BTW, we tuned all of the queries that consume the most CPU. Some of the queries that show up have not had any issues in the past. I'd like to say before Netapp was installed but I'm not quite sure and I don't want to go down that path if I'm not sure.
October 8, 2008 at 12:37 pm
I checked back with the counters that I'm grabbing and I do have pages/sec (spoke too soon). I just had to add it to my report.
Pages/sec on average is about 4.5.
October 8, 2008 at 8:25 pm
Going by High Keylocks and RID,
1. check if your stored procs are explicitly using ROWLOCK table hints while accessing the tables ( tip : search syscomments or generate script for SPs and find ).
2. check if the indexes on your tables have ALLOW_PAGE_LOCK enabled. If this is disabled then it interferes with Lock escalation and queries have to grab row level locks.
Questions:-
1. what is the size of databases ?
I am thinking on the lines that if you have big tables and big joins happening then with 8GB of memory its quite obvious that you will get page faults as the server has to page out to make space for internal tables while joining. Hence later causing page faults.
October 8, 2008 at 9:03 pm
Nikhil Shikarkhane (10/8/2008)
Going by High Keylocks and RID,1. check if your stored procs are explicitly using ROWLOCK table hints while accessing the tables ( tip : search syscomments or generate script for SPs and find ).
2. check if the indexes on your tables have ALLOW_PAGE_LOCK enabled. If this is disabled then it interferes with Lock escalation and queries have to grab row level locks.
Questions:-
1. what is the size of databases ?
I am thinking on the lines that if you have big tables and big joins happening then with 8GB of memory its quite obvious that you will get page faults as the server has to page out to make space for internal tables while joining. Hence later causing page faults.
The production DB is 30GB.
I do see some tables with Allow Page Lock disabled. I started to enable them.
I'll also see if any of the sp's are using the rowlock hint.
Thanks,
James
October 9, 2008 at 4:14 am
I enabled the allow page locks on all of the indexes.

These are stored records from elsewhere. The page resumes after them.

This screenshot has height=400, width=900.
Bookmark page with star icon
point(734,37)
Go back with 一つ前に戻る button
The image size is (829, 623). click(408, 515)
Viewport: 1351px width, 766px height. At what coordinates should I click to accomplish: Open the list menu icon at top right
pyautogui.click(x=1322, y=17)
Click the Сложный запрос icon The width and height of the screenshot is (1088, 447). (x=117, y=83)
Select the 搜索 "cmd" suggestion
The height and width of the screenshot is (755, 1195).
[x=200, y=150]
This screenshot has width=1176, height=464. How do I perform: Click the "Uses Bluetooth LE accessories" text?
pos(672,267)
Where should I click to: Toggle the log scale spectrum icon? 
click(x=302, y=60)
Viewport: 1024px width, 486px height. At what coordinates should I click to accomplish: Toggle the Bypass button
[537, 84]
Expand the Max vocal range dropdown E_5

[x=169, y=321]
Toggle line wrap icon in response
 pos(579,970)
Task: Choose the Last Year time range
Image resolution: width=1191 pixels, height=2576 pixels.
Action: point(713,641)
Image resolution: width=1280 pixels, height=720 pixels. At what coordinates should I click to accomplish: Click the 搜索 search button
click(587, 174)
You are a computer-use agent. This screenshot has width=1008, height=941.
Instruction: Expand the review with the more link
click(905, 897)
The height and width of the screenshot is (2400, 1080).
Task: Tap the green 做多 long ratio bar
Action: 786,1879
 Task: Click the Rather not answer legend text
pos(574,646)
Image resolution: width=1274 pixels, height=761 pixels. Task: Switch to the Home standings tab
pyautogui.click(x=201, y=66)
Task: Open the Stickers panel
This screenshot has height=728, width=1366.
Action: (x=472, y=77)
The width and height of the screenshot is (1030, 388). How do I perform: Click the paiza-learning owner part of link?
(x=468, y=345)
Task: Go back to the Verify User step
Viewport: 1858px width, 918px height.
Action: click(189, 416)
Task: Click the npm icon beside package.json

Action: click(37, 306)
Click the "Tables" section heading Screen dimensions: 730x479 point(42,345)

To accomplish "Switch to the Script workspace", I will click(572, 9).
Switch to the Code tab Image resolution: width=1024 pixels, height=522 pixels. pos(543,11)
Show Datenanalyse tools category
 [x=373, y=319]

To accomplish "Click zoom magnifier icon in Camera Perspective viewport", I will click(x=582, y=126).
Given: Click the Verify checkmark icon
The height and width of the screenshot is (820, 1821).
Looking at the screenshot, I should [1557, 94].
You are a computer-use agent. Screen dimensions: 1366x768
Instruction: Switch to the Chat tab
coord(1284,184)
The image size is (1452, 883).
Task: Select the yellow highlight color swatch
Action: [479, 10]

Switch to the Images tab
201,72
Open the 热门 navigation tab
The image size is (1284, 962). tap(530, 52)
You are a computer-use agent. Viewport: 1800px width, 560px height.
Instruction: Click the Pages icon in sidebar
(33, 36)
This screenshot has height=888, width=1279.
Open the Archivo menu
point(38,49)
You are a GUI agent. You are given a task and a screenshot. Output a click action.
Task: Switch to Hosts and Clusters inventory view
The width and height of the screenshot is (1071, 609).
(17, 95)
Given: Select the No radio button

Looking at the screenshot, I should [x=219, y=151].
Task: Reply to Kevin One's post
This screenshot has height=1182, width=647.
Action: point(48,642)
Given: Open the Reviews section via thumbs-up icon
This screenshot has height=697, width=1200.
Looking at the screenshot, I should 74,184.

I searched sys.syscomments and I couldn't find any sp's that used the rowlock hint.
I'm gathering the performance counters again to see if I see some improvements.
October 9, 2008 at 7:34 am
I have seen a number of my client's servers where the wmiprvse.exe process routinely exhibits excessive paging. If anyone can tell me why this may be occurring (or a way to monitor/analyze WHY it is paging) PLEASE let me know!!
Best,
Kevin G. Boles
SQL Server Consultant
SQL MVP 2007-2012
TheSQLGuru on googles mail service
October 9, 2008 at 9:33 am
TheSQLGuru (10/9/2008)
I have seen a number of my client's servers where the wmiprvse.exe process routinely exhibits excessive paging. If anyone can tell me why this may be occurring (or a way to monitor/analyze WHY it is paging) PLEASE let me know!!
It looks like I was having issues on multiple fronts. I got some info about this process from here: http://www.computing.net/answers/windows-xp/wmiprvseexe-is-killing-my-pc/101319.html
I brought this to the attention of our system's admin who in turn installed the latest NIC drivers and sure enough the page faults virtually disappeared. There were multiple wmiprvse.exe processes running but the one that showed the extreme page faults was using the NETWORK SERVICES user name which is what lead me to believe that there was some truth in that article.
I'm still having trouble with extensive key locks. I made sure that all indexes had the use page locks check enabled. This eliminated the RID locks but increased the amount of page locks. I can't find any row lock hints except within the build in MS Report Server sp's.
Disk time is still at levels beyond comprehension.
October 9, 2008 at 3:20 pm
Well the network card thingi was good to know.
Now you have 2 problems
1. Lotsa key locks
2. High Disk Reads
If your processes are acquiring locks and keeping them for long time then you need to revisit the stored proc code to make the transactions as small as possible. With DML statements getting executed on the server, you are bound to see key locks but that should be momentarily and should disappear. I would pass on it if its not causing any blocking issues.
Secondly, run profiler to see disk read offenders.